Another example of a problem that I understand in general, but the specific problem throws me off...I differentiated twice and got f''(x) = 2sinx

I set that to zero and got sinx = -2

I assume this means there is an inflection point at -2, correct? This should be simple but trig functions always throw me off.

**eumyang** · August 8th 2010, 11:24 AM

Originally Posted by bobsanchez

I differentiated twice and got f''(x) = 2sinx

I set that to zero and got sinx = -2

I assume this means there is an inflection point at -2, correct? This should be simple but trig functions always throw me off.

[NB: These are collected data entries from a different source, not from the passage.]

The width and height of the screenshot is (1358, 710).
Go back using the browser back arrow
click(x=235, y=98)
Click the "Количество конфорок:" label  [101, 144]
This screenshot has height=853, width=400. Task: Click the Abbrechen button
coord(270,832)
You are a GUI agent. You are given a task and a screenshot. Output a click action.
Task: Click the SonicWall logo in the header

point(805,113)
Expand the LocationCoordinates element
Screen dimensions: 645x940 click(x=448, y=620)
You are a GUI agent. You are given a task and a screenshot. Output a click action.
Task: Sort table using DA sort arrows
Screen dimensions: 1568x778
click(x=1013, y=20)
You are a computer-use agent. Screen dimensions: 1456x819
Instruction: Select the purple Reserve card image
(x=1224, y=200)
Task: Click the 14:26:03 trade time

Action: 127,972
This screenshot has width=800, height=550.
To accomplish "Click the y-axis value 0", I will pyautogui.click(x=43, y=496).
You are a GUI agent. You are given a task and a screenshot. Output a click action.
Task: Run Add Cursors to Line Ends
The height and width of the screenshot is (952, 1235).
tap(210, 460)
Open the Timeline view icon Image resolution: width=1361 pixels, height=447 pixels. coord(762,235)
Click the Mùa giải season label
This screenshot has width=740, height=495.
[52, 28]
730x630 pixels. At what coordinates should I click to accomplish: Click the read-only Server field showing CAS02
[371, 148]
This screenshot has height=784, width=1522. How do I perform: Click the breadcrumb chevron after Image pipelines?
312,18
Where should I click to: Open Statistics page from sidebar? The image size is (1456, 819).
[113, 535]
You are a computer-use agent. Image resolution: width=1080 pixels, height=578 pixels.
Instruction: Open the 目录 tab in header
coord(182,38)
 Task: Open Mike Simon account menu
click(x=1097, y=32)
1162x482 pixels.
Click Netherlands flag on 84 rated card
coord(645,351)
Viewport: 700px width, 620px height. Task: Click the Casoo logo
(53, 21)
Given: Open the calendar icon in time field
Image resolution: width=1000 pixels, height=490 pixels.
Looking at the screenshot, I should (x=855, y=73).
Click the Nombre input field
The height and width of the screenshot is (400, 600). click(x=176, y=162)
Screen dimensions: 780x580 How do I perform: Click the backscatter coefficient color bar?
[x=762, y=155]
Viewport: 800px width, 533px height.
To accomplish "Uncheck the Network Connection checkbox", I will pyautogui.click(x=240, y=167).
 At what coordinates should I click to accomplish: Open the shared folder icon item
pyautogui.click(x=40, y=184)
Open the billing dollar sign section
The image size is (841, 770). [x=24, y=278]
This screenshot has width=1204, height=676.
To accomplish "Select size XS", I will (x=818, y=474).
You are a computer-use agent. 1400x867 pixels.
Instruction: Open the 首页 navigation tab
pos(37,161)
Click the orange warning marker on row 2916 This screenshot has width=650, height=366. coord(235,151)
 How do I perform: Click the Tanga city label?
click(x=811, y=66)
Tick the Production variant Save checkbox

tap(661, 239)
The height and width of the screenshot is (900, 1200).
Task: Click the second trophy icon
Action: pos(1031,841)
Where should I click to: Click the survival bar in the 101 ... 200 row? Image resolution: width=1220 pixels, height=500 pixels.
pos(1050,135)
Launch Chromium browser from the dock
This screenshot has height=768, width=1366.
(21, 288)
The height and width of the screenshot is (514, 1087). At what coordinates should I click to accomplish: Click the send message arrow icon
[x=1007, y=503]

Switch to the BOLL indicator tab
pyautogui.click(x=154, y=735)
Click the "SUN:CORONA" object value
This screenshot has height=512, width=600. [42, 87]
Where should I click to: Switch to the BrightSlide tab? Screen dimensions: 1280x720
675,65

No. If you're saying that $f''(x) = 2\sin\,x$ , you set equal to 0:
$2\sin\,x = 0$

... DIVIDE both sides by 2:
$\sin\,x = 0$

You're looking for angles whose sine is 0. You should have learned in trig that that occurs when $x = 0, \pi, 2\pi, (3\pi)$ . (You say that the interval is from 0 to 3pi, but I don't know if you mean $[0, 3\pi]$ or $[0, 3\pi)$ .)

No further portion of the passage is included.